A este respecto la parte actora manifestó en su solicitud que la tardanza en la interposición de la acción obedece a la situación de anormalidad por la que atraviesa el país, que dio lugar a que se decretara el aislamiento preventivo obligatorio desde el 25 de marzo del año en curso e impidió que acudiera ante esta Corporación en una oportunidad anterior.
Por su parte, la Fiduprevisora S.A. manifestó en su informe de respuesta que dicho argumento no era de recibo, pues la suspensión de términos judiciales ordenada por el Consejo Superior de la Judicatura no incluyó las acciones de tutela. En este punto, tal como se ha determinado en oportunidades anteriores, la Sala advierte que no es posible “[…] pasar por alto la situación excepcional que se viene presentando en el país y en general a nivel mundial originada por el virus Covid – 19, que desde el 11 de marzo de 2020 fue declarado por la Organización Mundial de la Salud como una pandemia que representa una amenaza global para la salud pública […]”[21].
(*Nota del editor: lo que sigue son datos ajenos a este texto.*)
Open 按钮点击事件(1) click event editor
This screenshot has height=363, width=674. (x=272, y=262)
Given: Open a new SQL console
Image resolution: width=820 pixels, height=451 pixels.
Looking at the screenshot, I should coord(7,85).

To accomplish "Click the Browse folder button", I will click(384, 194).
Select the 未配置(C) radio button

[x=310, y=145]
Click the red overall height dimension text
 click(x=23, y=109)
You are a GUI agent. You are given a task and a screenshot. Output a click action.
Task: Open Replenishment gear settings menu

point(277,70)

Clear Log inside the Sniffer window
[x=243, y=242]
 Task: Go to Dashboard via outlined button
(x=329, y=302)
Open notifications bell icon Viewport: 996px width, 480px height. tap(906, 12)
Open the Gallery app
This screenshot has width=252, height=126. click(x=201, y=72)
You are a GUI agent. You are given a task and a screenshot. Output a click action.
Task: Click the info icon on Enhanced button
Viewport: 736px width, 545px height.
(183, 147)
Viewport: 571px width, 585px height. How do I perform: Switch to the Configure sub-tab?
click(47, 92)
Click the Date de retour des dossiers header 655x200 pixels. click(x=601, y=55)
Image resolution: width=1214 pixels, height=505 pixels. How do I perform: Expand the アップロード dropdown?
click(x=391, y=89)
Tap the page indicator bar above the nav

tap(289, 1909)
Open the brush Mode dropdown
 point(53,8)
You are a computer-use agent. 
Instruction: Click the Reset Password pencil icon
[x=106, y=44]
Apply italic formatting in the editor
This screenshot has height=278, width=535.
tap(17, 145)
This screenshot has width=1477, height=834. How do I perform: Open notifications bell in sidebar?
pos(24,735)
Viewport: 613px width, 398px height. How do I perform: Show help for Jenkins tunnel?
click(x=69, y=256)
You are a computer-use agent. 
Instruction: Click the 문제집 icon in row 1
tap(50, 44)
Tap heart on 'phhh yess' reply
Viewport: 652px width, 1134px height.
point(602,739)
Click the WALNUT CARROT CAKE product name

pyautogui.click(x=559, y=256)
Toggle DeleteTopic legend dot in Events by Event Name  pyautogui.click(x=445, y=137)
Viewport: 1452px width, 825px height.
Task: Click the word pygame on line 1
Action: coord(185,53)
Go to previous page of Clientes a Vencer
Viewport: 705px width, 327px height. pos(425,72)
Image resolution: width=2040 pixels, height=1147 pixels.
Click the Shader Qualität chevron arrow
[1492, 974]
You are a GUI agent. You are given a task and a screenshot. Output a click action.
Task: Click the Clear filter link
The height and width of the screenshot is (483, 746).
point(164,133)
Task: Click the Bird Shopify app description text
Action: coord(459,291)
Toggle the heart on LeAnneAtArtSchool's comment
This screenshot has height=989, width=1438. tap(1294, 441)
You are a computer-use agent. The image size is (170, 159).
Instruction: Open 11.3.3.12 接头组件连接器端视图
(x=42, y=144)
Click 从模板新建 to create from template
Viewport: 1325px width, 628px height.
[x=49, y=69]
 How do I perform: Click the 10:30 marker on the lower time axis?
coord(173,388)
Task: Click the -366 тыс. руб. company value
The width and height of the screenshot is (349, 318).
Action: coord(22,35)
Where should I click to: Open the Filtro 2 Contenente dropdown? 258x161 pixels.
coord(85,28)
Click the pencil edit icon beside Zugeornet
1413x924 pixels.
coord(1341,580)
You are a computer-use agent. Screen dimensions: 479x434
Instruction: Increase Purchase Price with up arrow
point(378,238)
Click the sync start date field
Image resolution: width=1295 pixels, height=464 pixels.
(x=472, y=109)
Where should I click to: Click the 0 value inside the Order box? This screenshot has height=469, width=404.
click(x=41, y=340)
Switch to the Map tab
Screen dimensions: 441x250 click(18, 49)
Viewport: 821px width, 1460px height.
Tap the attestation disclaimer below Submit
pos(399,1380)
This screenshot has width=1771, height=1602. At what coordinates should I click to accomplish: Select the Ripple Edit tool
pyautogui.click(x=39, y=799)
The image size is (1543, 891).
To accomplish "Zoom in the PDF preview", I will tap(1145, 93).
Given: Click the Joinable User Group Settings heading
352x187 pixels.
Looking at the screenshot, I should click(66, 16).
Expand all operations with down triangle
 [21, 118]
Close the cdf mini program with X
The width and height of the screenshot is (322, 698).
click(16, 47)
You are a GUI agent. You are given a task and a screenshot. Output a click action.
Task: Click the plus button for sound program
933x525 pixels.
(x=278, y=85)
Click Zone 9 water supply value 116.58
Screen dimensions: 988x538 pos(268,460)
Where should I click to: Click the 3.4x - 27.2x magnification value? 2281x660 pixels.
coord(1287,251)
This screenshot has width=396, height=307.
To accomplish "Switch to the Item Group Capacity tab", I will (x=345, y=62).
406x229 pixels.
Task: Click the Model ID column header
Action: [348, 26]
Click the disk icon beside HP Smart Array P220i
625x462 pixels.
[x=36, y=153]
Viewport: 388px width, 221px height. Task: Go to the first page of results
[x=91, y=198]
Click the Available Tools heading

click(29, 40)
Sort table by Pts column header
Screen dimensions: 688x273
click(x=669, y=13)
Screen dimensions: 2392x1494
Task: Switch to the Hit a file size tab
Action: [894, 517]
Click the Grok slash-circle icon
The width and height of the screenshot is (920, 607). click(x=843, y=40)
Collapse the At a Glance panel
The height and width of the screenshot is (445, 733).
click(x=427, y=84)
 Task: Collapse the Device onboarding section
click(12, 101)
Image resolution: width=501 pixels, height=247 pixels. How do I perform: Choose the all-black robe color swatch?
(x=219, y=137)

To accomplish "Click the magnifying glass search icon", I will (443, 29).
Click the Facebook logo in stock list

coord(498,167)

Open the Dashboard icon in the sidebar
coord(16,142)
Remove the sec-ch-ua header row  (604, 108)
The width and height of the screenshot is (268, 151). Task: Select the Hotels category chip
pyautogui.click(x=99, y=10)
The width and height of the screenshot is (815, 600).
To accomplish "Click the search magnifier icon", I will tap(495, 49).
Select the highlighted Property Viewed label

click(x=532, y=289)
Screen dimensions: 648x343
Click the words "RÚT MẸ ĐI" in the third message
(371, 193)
En ese contexto es procedente flexibilizar el término establecido para la formulación oportuna de la acción de tutela contra providencias judiciales, bajo el entendido de que resultaría desproporcionado exigirle a la accionante que la interpusiera dentro del plazo establecido vía jurisprudencial de los 6 meses siguientes a su notificación[22].
Al respecto, en la sentencia de 13 de agosto de 2020 esta Sección precisó: “[…] el Ministerio de Salud y Protección Social, mediante la Resolución No. 385 de 12 de marzo de 2020, decretó la Emergencia Sanitaria en todo el territorio nacional. Asimismo, el Gobierno nacional, a través del Decreto Legislativo No. 417 de 17 de marzo de 2020, declaró el estado de excepción de Emergencia Económica, Social y Ecológica en todo el territorio.
Igualmente, en materia de orden público se ha restringido el derecho a la libertad de circulación de todos los habitantes del territorio, a través de medidas de confinamiento obligatorio contenidas en los Decretos No. 457 de 22 de marzo de 2020, 531 de 8 de abril de 2020, 593 de 24 de abril de 2020, 749 de 28 de mayo de 2020, entre otros.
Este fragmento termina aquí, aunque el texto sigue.